Le moins que l’on puisse dire, c’est que David Farmer nous fait voyager. Le roman s’ouvre sur une soirée à Athènes en 2019 où le narrateur revient rétrospectivement sur sa vie en 1997. “C’était un autre siècle. Une autre mer. C’est l’océan Indien.” C’est le récit d’une rencontre, d’un amour immédiat entre deux personnes venues de mondes différents. Hugo habite et travaille à La Réunion. Un soir de mai, il rencontre “un écureuil”, “agrippé à son muret”, le jeune Akram. Il a vingt-quatre ans ; le narrateur trente. L’attraction est mutuelle, spontanée, immédiate. “Cet accent me séduit. C’est cette allure de prince indien magistralement altier, sorti de son palais du Rajasthan pour prendre l’air sur une promenade le long du golfe du Bengale.” Le narrateur charrie dans les circonvolutions prolixes de ses pensées, des images exotiques, qui oscillent entre l’émerveillement du dépaysement et les incompréhensions culturelles.
Dès le premier soir, Akram se livre. Il vient de l’île Maurice où il possède déjà une entreprise textile qui participe à l’entretien de sa famille. “Ce n’est pas facile pour les Mauriciens. On obtient un visa de quatorze jours tous les deux mois. Moi, c’est la première fois”, explique-t-il. Mais Akram est issu d’une famille indienne traditionaliste. Son père, soupçonneux et violent, voudrait le marier, comme il a déjà marié sa fille. Cet avenir terrifie Akram : “Je veux partir. Je souffre beaucoup. Je n’en peux plus. Tu comprends ? Tu comprends ?”.

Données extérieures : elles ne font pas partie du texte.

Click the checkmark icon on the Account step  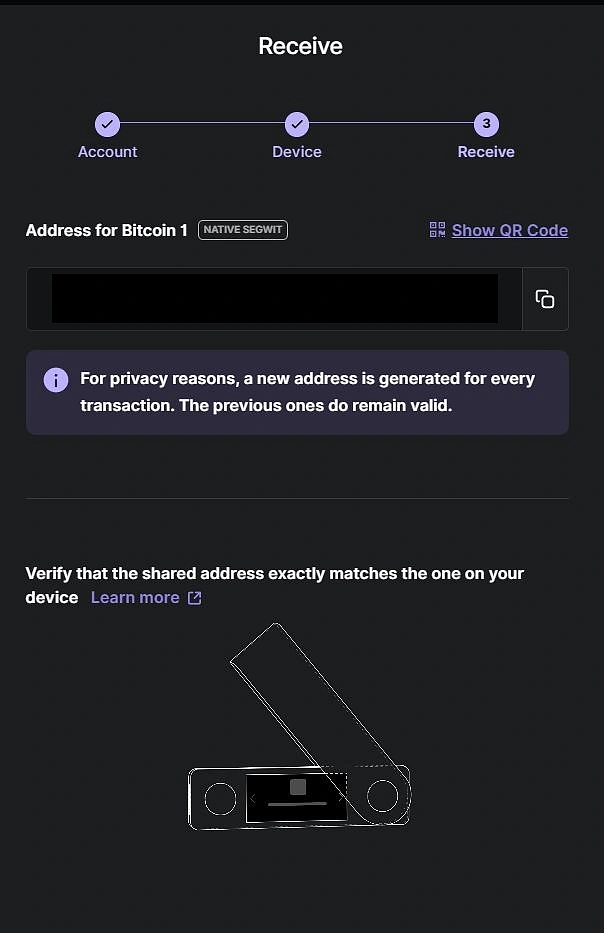coord(107,124)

Pour marquer son émancipation, le fils possède sa propre voiture, dans “un pays émergent mais encore pauvre en 1997”, c’est un luxe. “AJ 808” : cette voiture rouge, représentée sur la couverture de Clément Lacour, est un personnage à part entière, abritant les amours du couple à travers les paysages mauriciens jusqu’au cap Malheureux, baptisé ainsi par les Français à la suite de l’invasion anglaise en 1810.
L’année qui suit la rencontre des deux amants est remplie d’allers et retours, de vols entre les deux îles, si proches et si lointaines. Pleine aussi des efforts d’Hugo pour que son amour échappe à son destin. Pendant ce temps, en France, l’Assemblée nationale se dispute autour du PACS. Le narrateur avait raison de préciser que c’était un autre siècle : cela semble déjà (heureusement !) si loin. Mais le vote de cette loi ne les aidera pas à vivre ensemble. Le narrateur se révolte contre cet état de fait, les injustices, les préjugés quotidiens qui les empêchent d’être ensemble. Le niveau de chômage à La Réunion interdit aux Mauriciens d’y chercher du travail ; quant à demander des papiers, Hugo s’insurge contre l’absurdité soviétique de la loi française qui autorise la régularisation à condition de justifier au moins un an sur le sol français : “C’est la perversion absolue. […] Fournir des preuves d’existence sur le sol français sans avoir le droit d’y entrer. Il fallait y penser. Il faut une sacrée dose d’infatuation pour oser ça, non ?”. Toutes les solutions sont envisagées, même organiser un mariage blanc avec une copine ou une inconnue… Jusqu’à ce qu’enfin une solution se dessine, un nouveau cap à franchir pour être affranchis.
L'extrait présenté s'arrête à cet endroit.